FRAGMENTO DEL DOCUMENTO
§ §

Ignacio Camacho-ABC
- En España hay 2,5 millones más de personas en pobreza severa que hace tres años. El escudo social es un fiasco
Cáritas es la sal de la tierra. Y además de ayudarla hay que escuchar siempre sus diagnósticos sobre la estructura de la pobreza porque nadie conoce la realidad de la exclusión mejor que quienes se fajan con ella. Ni los partidos políticos ni los sindicatos, que viven del dinero de los ciudadanos, han bajado nunca a esa trinchera donde clama la necesidad de unas capas sociales cuya tragedia perdedora estropea el complaciente retrato de la sociedad de la opulencia. Al informe Foessa se le puede matizar su tendencia a descontar las rentas indirectas, las que proporciona el Estado a través de servicios públicos como la sanidad o la enseñanza, pero incluso corrigiendo sus cifras a la baja refleja en cada entrega un panorama de precariedad al que ninguna conciencia decente puede dar la espalda. Ésa es la otra cara de España, la de las familias en situación dramática, la de los estragos del desempleo y la quiebra, la de las clases medias proletarizadas por sucesivas crisis que las van empujando al abismo de la desesperanza.

§ §

EXTRACTOS DE DATOS
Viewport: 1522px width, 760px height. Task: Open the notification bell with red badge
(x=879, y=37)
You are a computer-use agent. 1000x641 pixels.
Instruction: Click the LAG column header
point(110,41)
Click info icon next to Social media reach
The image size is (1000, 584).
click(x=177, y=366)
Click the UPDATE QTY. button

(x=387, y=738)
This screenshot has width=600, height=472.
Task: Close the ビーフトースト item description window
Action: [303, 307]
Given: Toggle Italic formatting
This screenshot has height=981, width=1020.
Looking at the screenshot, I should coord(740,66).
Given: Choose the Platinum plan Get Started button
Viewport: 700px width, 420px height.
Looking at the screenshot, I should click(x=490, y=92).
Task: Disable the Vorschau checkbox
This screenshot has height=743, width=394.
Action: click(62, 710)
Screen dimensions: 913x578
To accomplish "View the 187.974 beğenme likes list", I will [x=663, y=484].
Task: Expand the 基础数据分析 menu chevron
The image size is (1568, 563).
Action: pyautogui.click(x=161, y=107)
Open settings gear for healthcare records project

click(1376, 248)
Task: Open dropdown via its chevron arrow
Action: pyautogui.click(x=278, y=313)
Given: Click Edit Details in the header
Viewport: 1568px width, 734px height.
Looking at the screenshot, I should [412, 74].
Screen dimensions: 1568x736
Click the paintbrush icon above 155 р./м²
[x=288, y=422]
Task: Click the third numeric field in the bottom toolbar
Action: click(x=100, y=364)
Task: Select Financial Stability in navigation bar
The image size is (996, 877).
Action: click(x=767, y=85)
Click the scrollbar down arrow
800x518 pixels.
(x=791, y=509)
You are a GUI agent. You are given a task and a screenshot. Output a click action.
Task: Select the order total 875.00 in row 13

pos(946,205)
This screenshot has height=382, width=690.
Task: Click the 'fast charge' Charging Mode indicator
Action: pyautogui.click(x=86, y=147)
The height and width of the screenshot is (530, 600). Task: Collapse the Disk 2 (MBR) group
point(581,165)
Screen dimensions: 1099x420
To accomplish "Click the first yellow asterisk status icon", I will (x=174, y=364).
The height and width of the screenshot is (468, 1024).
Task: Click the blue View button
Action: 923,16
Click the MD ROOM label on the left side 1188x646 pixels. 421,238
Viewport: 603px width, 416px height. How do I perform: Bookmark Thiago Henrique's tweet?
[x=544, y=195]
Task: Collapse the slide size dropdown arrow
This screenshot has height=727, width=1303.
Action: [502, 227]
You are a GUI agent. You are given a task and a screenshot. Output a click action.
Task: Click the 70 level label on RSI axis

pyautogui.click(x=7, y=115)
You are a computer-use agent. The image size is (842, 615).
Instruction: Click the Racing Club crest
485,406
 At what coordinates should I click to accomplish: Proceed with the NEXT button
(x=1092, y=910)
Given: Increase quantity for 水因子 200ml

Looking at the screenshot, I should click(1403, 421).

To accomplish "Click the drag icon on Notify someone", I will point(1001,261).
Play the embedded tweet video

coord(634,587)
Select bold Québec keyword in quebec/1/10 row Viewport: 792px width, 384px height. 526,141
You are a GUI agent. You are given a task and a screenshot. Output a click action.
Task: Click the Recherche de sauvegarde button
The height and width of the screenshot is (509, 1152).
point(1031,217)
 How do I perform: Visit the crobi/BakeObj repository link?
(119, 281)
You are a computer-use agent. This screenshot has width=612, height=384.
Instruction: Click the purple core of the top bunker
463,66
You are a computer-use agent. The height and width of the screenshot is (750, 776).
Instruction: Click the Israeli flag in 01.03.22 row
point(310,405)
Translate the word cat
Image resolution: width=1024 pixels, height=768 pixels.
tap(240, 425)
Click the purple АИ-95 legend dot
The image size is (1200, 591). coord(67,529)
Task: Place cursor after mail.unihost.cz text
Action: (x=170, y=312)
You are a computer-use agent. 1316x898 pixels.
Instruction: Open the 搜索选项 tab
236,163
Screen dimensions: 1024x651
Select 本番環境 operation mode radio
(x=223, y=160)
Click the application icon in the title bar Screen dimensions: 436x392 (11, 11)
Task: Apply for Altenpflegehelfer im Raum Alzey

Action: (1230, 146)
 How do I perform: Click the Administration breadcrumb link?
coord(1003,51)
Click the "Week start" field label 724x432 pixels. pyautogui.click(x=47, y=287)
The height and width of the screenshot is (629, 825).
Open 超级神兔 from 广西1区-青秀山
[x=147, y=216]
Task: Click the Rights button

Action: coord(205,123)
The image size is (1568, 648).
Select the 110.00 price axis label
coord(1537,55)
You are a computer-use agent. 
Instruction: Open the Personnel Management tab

§ §

QUÉ SE ESPERA
Escribe la continuación del artículo sobre la pobreza en España a partir de su última frase. Las filas provienen de otra fuente, ajena al artículo sobre la pobreza en España.

RESPUESTA GENERADA
He aquí a grandes rasgos los datos de la devastación tras dieciocho meses de pandemia: once millones de personas en riesgo de pobreza (22,7% más que en 2018), de las que seis millones viven con carencias materiales severas en alimentación, energía o vivienda. Mirándolo al revés, menos de la mitad de la población, sólo un 41,2 por ciento, disfruta de una integración socioeconómica plena. Mientras la prosperidad ha caído nueve puntos, la estrechez se está cronificando. El país en conjunto acumula dos millones y medio más de pobres en sentido estricto respecto a hace tres años. En uno de cada cuatro hogares hay alguien con dificultades de trabajo y ha subido hasta el 10% la proporción de los que tienen a todos sus miembros en paro. Y lógicamente la penuria aumenta su impacto sobre las familias con hijos a cargo. Éste el cuadro. El famoso escudo social para ‘no dejar a nadie atrás’ no ha funcionado.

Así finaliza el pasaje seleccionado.